## Quoted passage
Wednesday 13 November 2013

'Verted.

I got a text from the "few dates before Burning Man" guy.

He said he'd just thought of me and how was I?

We chatted back and forth a bit and then he asked if I'd like to catch up over coffee.

I told him that I didn't want to just now, but maybe in a bit.

He assured me he wasn't asking as a date, but just in a friendly way and I told him that that was fine, I was just being a bit of a social hermit right now.

He said he understood, but that as a major extrovert, he was finding his current studies were keeping him very much away from people, and would I like to switch to his quiet lifestyle and he to mine?  (My job calls on me to be extroverted, hence my need and desire, as a more introverted personality, to sometimes just be alone in my down time.)

We left it on a friendly note but I was thinking about it the next day.

Part of what I'd found difficult about "dating" him was his energy.  And it may be an introvert-extrovert thing.

I don't want to spend my free time with someone who is BIG and ENERGETIC all the time.  I need a calm, quiet energy for my "me" time.

(Entries on where items appear)
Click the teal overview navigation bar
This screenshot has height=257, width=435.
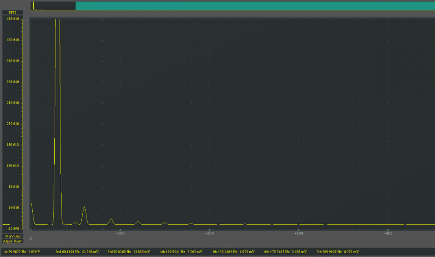tap(254, 6)
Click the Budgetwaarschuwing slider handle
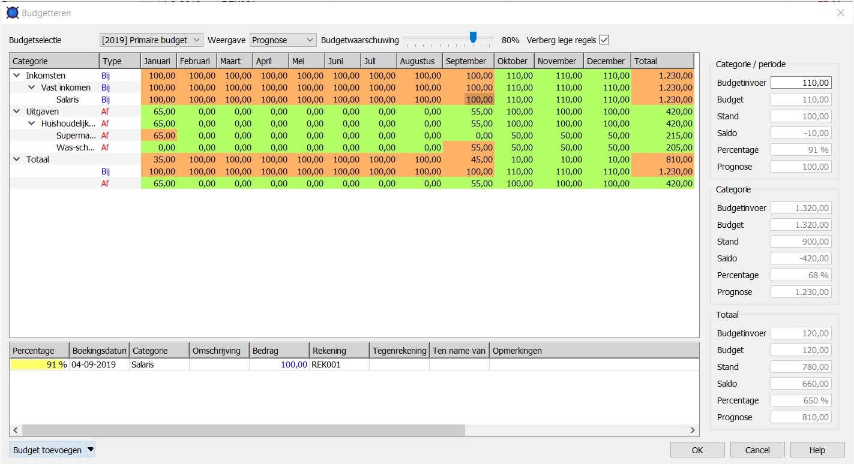 point(473,38)
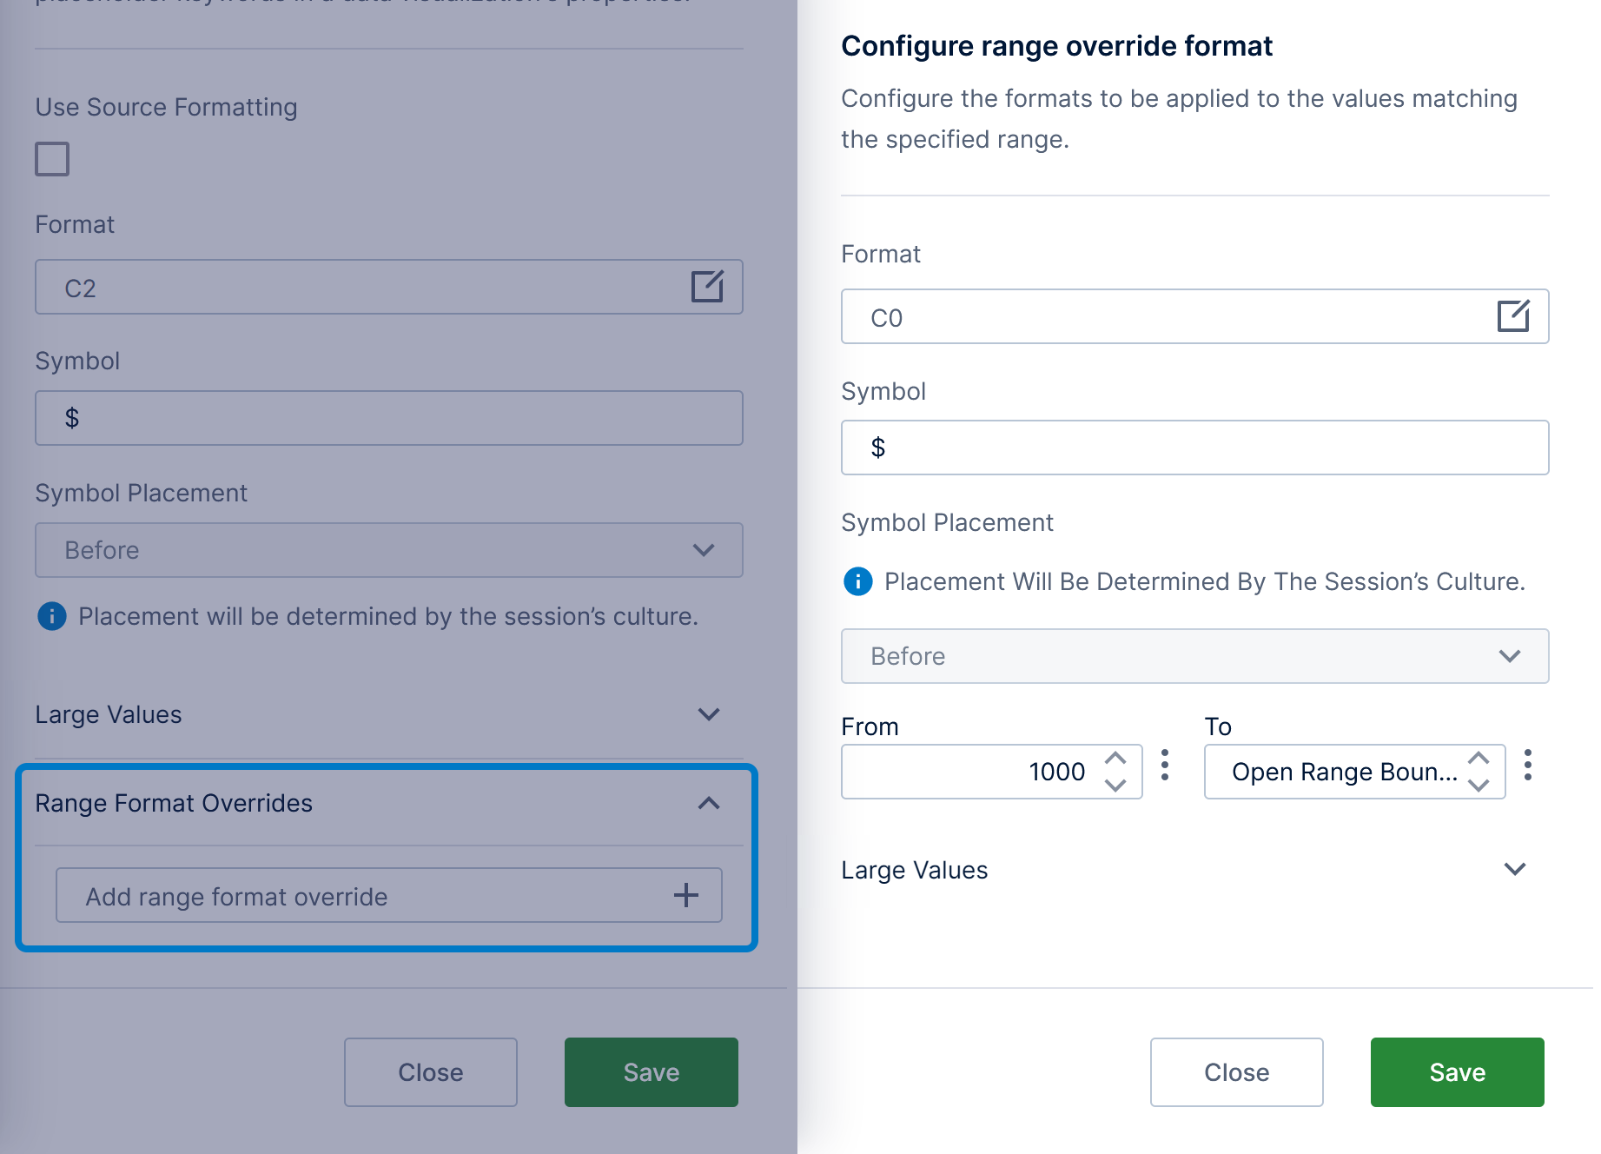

## Your instructions
Reproduce the blog post about the coffee invitation word for word, starting with "We chatted back" and going on through "an introvert-extrovert thing.".

## Complete output
We chatted back and forth a bit and then he asked if I'd like to catch up over coffee.

I told him that I didn't want to just now, but maybe in a bit.

He assured me he wasn't asking as a date, but just in a friendly way and I told him that that was fine, I was just being a bit of a social hermit right now.

He said he understood, but that as a major extrovert, he was finding his current studies were keeping him very much away from people, and would I like to switch to his quiet lifestyle and he to mine?  (My job calls on me to be extroverted, hence my need and desire, as a more introverted personality, to sometimes just be alone in my down time.)

We left it on a friendly note but I was thinking about it the next day.

Part of what I'd found difficult about "dating" him was his energy.  And it may be an introvert-extrovert thing.